§ **Passage to read**:
........

Once you’ve made a list, there are lots of further activities you can do with it:

  • Put your lists up on the fridge or in the bathroom where you can see them every day.
  • Write a possible script for your next date based entirely on items found on both of your YES lists.
  • Write a script from the YES lists for a satisfying half-hour date you could do on a weeknight—a quickie plan.
  • Choose an item from your MAYBE list and figure out what you would need to try that and how your partner could help you. What are your conditions?
  • Choose an item from your partner’s MAYBE list and create a fantasy of how you could seduce him into it. Tell him about the fantasy—this is not a time for pouncing and yelling “Surprise!”
FIND YOUR TURN-ON

Have you ever set out to make love and discovered that you couldn’t find your turn-on? There you are, hunting for that elusive state of excitement and wondering what’s wrong with you when your lover does the things you usually love and your response is just plain nothing, or, worse yet, irritation or ticklishness. Women wonder why they aren’t getting wet, men agonize over absent erections, everybody either fakes it or gets embarrassed. It happens to everybody. Really. It’s not just you.

For some people, losing their turn-on happens when they are nervous, maybe with a new partner or in a new situation. For others, familiarity reduces arousal, and they have a hard time grasping their desire in their relationships with the people they know the best and love the most.

Getting turned on requires a physical and mental transition into a different state of consciousness. Every night, when you go to sleep, you make such a transition: you turn the lights down, get into loose clothing, lie down, perhaps read quietly or watch a little TV, deliberately changing your state of consciousness from wide awake to sleepy. Some people do this automatically, while others have to work at figuring out what helps them get to sleep.

Similarly, we all need to know how we get turned on, what works for us when arousal doesn’t just come of its own accord. Our mythology tells us that we are not supposed to have to do this on purpose, that we are supposed to be swept away with desire, or else something is wrong: we don’t really want to make love to this person, we’ve made a terrible mistake and now what are we going to do with the kids? Men are told that they are supposed to be so turned on by the mere availability of a partner that their erection should stand up and salute without any actual sensory stimulation. Women are taught that they ought to be turned on in response to any stimulus from a partner they care about and, if they aren’t, they are frigid or perhaps feeling hostile. These are only some of the very destructive lessons you may have learned.

........

§ **Work to be completed**:
Transcribe the passage about finding your turn-on between "Have you ever" and "love the most.", inclusive.

§ **Extracted entries**:
........

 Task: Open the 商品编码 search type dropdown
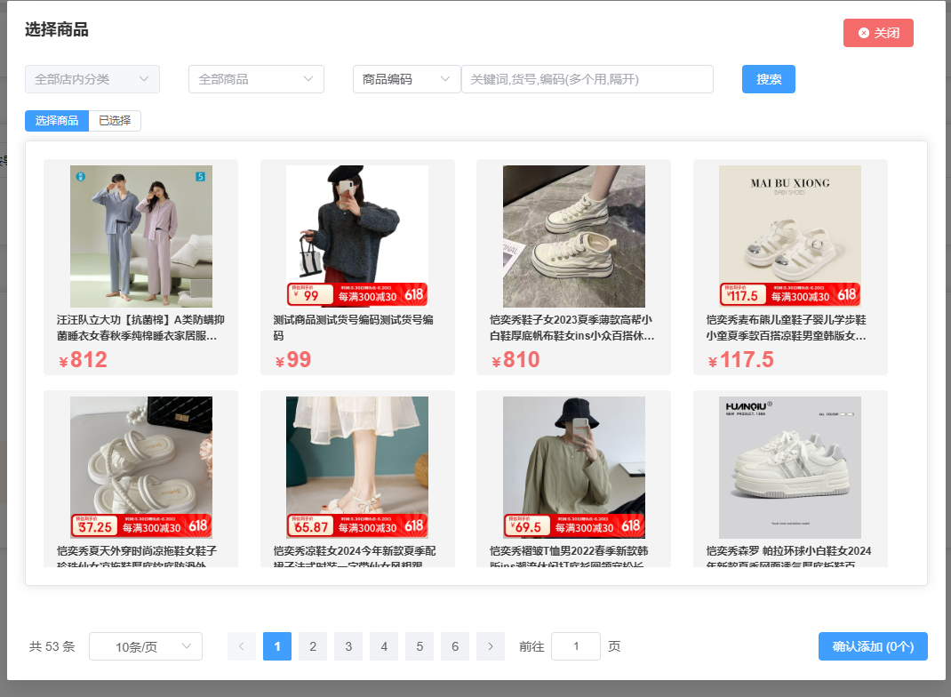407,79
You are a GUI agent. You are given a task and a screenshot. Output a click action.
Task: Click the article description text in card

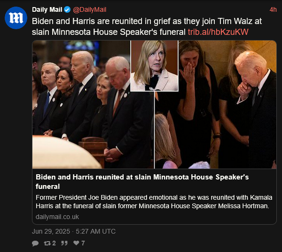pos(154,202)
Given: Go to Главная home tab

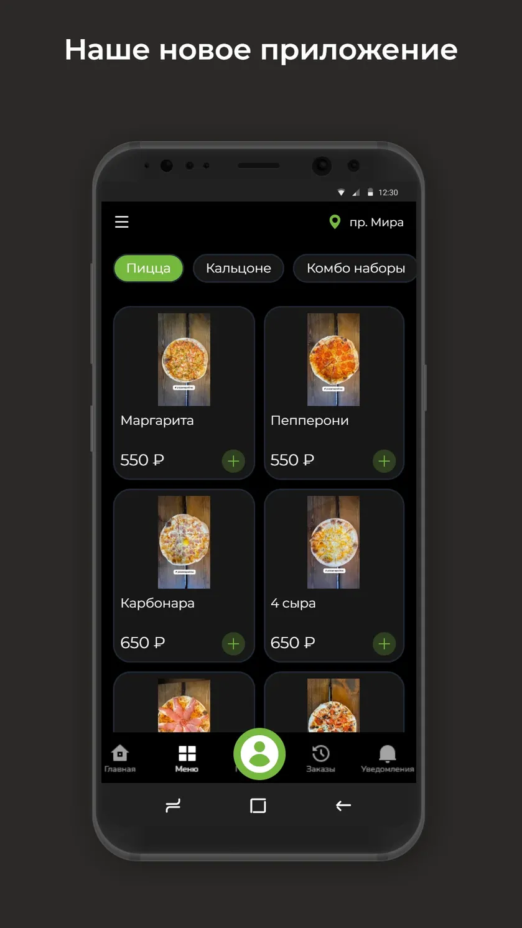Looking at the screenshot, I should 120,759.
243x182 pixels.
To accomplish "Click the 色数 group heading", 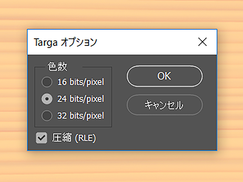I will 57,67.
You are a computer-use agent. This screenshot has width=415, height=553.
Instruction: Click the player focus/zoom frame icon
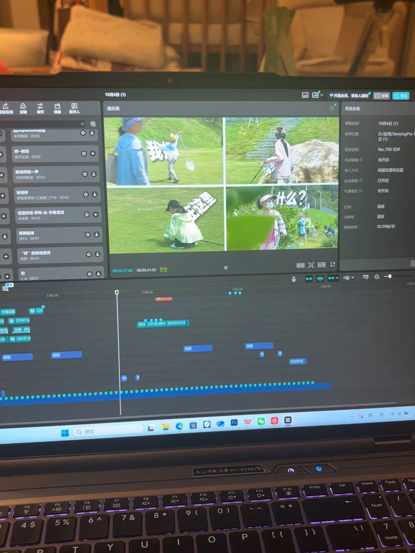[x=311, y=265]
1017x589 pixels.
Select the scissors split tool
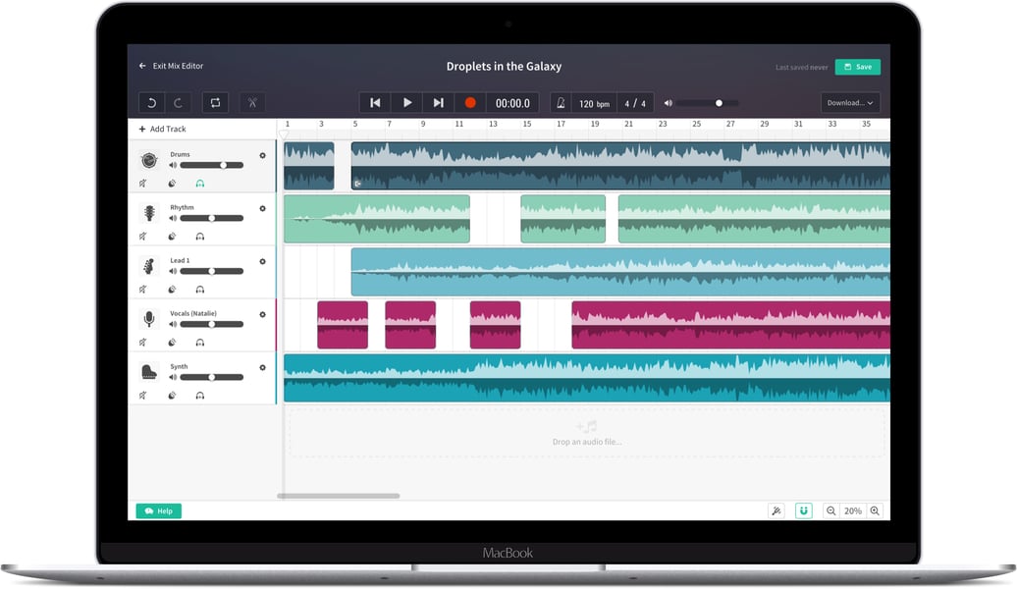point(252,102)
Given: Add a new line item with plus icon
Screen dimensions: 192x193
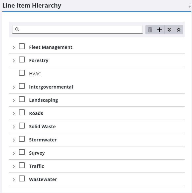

........

§ **Exercise result**:
Have you ever set out to make love and discovered that you couldn’t find your turn-on? There you are, hunting for that elusive state of excitement and wondering what’s wrong with you when your lover does the things you usually love and your response is just plain nothing, or, worse yet, irritation or ticklishness. Women wonder why they aren’t getting wet, men agonize over absent erections, everybody either fakes it or gets embarrassed. It happens to everybody. Really. It’s not just you.

For some people, losing their turn-on happens when they are nervous, maybe with a new partner or in a new situation. For others, familiarity reduces arousal, and they have a hard time grasping their desire in their relationships with the people they know the best and love the most.